Around this time last year, a tiny bit of Brenda Frese was happy to see her Terrapin women’s basketball team headed not to the NCAA Tournament, but to the WNIT.

Frese craved success, as any warm-blooded Division I coach does, but she knew a ticket to the NCAA Tournament likely would mean a hastened expiration date for her team’s season. A trip to March’s second-biggest dance, meanwhile, gave her the opportunity to coach a young squad she loved teaching for just a little bit longer.

Sunday, Frese’s Terps will make a well-earned return trip to the field of 64. The joy is still there for Frese, as is the promise of the squad she leads. But what has to be most enthralling for coach and players alike is that regardless of what happens this weekend and beyond, next year can — and should — be even better.

Frese knew that to be true last year as her team limped into the WNIT, and it’s become obvious again this year, in both victory and defeat. Sure, there have been rough patches of youthful immaturity here and there — a mid-February home loss to a middling Virginia squad, for example, offered a harsh lesson in underestimating the opposition and underperforming in the clutch.

“We’ve been through [the season] now,” said junior guard Anjale Barrett, one of the elder statesmen on a team without any seniors, “so we know what it takes.”

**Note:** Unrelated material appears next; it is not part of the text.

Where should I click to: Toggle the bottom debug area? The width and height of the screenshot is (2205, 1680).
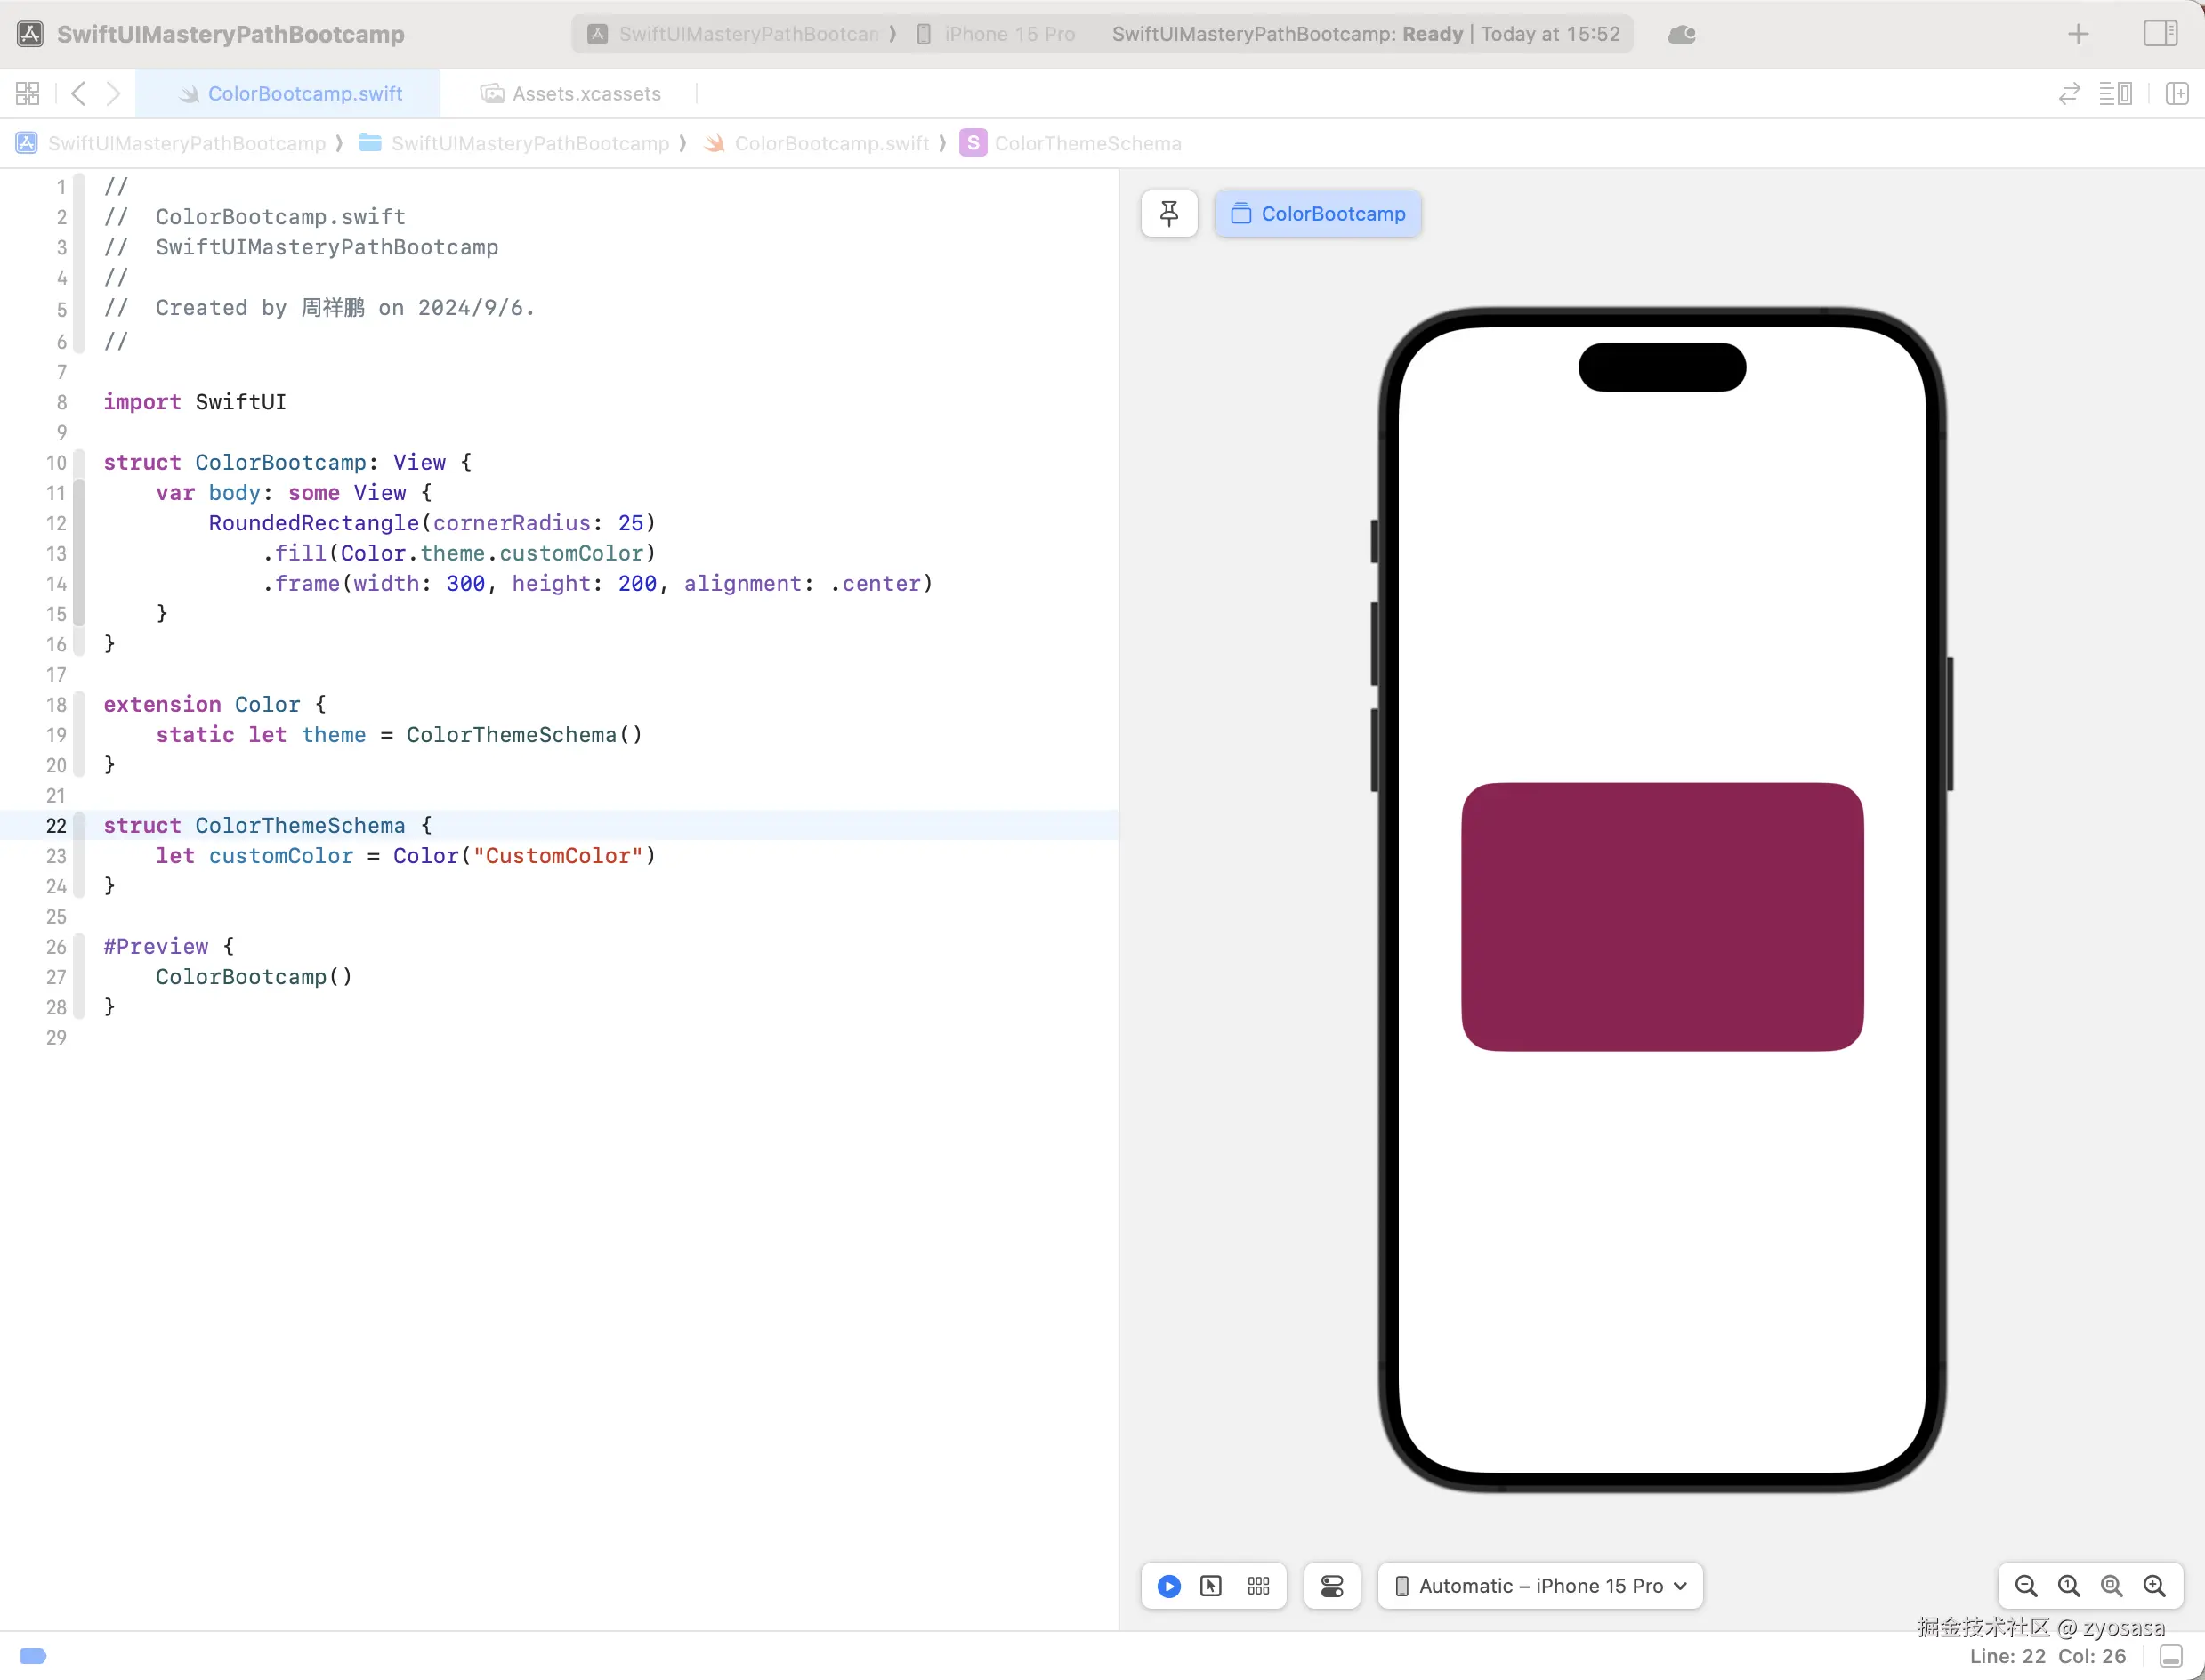pyautogui.click(x=2170, y=1656)

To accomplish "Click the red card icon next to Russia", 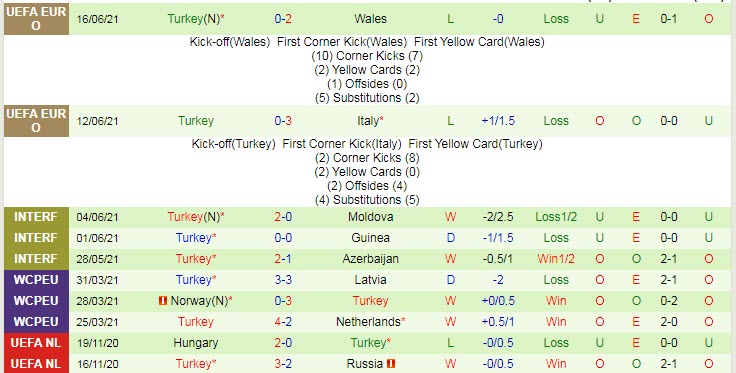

But the highs have been oh-so-tantalizing. Not too many teams can blow out Duke or North Carolina by 20-plus points, as the Terps did inside Comcast Center earlier this season.

Unfortunately for the budding, fourth-seeded Terps, they’re on a collision course with one of the few that can. Should Frese and co. advance past fifth-seeded Georgetown after an expected beatdown of Saint Francis (Pa.) on Sunday, they’re all but guaranteed to face defending national champion Connecticut next weekend.

As good as Alyssa Thomas, the Terps’ do-everything freshman, has been this season, Huskie guard Maya Moore is in another stratosphere entirely. A loss to the Huskies, like last year’s trip to the NIT, would be just another milepost on the road back to national prominence. Progress doesn’t always move linearly, and the Terps would do well to realize that an end to this season — whenever it comes, against whomever it might be — will only mark the beginning of their next.

“I think you have to understand you can’t take anyone lightly,” Frese said. “We’ve got to do what we do best.”

That best, though, won’t come close to next year’s. And that’s certain to make the madness of March all the more tolerable for Frese this year.